Practice and Procedure
More committal hearings abolished
PUBLISHED November 5, 2012
Criminals will face justice far more quickly as court committal hearings are abolished in dozens of areas of England and Wales from today.
Scrapping the hearings will help the courts run more efficiently and ensure they provide a better service for users.
They were abolished in 12 areas in June 2012 and will be phased out across the rest of England and Wales over the next year. Nationally the changes will mean that around 60,000 fewer hearings will be needed each year.
Criminal Justice Minister Damian Green said:
"Abolishing committal hearings is another one of the steps we are taking to make justice swift and sure, and to ensure our courts run efficiently and effectively for victims, witnesses and the taxpayers whose money funds them. The justice system needs continued improvement, and this announcement is an important step forward."
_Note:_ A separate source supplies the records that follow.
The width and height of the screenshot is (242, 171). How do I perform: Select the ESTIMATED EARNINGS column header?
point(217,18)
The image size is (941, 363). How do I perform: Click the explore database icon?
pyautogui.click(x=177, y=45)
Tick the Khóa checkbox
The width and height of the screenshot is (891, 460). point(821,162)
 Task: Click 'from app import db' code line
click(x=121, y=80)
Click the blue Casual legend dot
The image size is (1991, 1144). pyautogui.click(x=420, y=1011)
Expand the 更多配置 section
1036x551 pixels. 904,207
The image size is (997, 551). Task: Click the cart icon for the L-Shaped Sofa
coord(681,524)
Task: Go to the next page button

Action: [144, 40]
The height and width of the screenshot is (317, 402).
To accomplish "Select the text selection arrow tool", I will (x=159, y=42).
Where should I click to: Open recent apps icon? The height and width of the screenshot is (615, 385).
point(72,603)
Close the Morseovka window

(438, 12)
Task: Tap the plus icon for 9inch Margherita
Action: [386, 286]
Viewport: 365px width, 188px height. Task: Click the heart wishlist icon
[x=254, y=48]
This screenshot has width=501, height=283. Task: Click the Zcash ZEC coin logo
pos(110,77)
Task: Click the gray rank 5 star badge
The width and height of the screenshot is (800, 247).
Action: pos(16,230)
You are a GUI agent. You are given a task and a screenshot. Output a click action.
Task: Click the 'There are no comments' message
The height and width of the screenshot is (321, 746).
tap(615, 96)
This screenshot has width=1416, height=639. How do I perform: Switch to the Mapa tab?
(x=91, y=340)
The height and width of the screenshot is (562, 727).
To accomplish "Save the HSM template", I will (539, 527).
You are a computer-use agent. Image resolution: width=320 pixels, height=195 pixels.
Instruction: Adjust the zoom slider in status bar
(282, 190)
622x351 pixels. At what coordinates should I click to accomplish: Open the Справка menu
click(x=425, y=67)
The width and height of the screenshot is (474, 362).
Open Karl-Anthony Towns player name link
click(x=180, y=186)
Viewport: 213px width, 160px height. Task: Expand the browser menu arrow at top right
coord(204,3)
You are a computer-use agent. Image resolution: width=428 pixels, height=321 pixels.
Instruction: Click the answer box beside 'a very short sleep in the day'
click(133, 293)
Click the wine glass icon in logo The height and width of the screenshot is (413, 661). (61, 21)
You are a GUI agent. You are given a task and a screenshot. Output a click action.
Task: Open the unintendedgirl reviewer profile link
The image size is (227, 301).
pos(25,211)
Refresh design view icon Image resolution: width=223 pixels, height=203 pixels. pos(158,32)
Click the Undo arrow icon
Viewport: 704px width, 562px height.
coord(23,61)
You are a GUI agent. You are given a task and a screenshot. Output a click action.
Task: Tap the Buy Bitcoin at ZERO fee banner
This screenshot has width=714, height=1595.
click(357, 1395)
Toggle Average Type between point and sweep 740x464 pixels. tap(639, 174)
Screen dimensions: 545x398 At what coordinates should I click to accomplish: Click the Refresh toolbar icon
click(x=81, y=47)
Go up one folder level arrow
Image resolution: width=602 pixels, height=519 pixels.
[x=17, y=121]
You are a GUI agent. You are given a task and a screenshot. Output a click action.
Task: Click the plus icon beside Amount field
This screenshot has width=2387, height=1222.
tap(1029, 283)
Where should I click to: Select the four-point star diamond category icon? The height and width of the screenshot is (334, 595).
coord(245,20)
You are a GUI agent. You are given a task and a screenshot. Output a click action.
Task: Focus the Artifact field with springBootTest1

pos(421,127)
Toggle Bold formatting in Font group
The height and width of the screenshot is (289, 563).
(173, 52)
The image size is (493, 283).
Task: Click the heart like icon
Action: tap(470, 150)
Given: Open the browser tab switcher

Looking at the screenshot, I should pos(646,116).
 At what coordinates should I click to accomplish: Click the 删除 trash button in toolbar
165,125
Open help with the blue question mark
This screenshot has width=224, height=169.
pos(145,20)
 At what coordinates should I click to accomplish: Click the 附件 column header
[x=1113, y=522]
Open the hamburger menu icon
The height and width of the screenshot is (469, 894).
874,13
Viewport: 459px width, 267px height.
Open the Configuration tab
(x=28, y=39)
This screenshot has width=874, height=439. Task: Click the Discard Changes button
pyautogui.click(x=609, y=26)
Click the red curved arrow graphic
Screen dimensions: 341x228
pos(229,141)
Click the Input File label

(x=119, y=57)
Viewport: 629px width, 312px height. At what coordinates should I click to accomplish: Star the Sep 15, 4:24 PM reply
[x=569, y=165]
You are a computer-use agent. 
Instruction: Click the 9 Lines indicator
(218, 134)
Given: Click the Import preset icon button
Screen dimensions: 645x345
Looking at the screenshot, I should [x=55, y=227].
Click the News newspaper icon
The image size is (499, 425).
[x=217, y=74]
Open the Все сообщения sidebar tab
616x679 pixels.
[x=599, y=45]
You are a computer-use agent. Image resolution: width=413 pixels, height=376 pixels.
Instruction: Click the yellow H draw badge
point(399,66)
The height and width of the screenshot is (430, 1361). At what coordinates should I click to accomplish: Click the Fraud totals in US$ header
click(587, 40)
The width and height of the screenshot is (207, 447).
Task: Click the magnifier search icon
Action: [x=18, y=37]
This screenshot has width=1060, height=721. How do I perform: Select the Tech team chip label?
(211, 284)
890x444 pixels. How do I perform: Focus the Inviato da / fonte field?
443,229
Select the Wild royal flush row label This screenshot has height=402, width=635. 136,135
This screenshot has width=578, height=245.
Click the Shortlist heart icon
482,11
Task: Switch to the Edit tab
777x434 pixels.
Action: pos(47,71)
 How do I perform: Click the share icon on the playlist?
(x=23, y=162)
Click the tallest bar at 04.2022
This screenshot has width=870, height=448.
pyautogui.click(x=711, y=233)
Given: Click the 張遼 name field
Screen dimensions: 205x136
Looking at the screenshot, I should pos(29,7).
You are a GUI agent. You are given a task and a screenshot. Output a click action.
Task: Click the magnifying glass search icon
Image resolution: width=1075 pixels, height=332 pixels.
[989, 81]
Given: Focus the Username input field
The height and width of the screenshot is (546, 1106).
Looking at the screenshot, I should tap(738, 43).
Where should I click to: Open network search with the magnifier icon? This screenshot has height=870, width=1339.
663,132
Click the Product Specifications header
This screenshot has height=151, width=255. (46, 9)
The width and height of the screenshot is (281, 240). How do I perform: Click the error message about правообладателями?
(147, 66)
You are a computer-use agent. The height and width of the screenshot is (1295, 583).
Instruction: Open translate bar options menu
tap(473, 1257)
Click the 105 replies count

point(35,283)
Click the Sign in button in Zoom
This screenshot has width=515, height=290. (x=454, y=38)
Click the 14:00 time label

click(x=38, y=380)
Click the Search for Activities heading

The changes are the latest in a series of moves saving time and money for the whole justice system. Other measures included introducing flexible court
hours in evening and weekends in 48 areas and increasing the use of video links between courts, prisons and police stations.
Committal hearings are a procedural part of the court process, used to officially transfer a case from the Magistrates Courts, where lower level crimes are dealt with, to the Crown Court, which handles most serious offences. Where they have been abolished, cases will now be sent to the Crown Court as soon as it is clear the matter is serious enough, without the need for a separate hearing.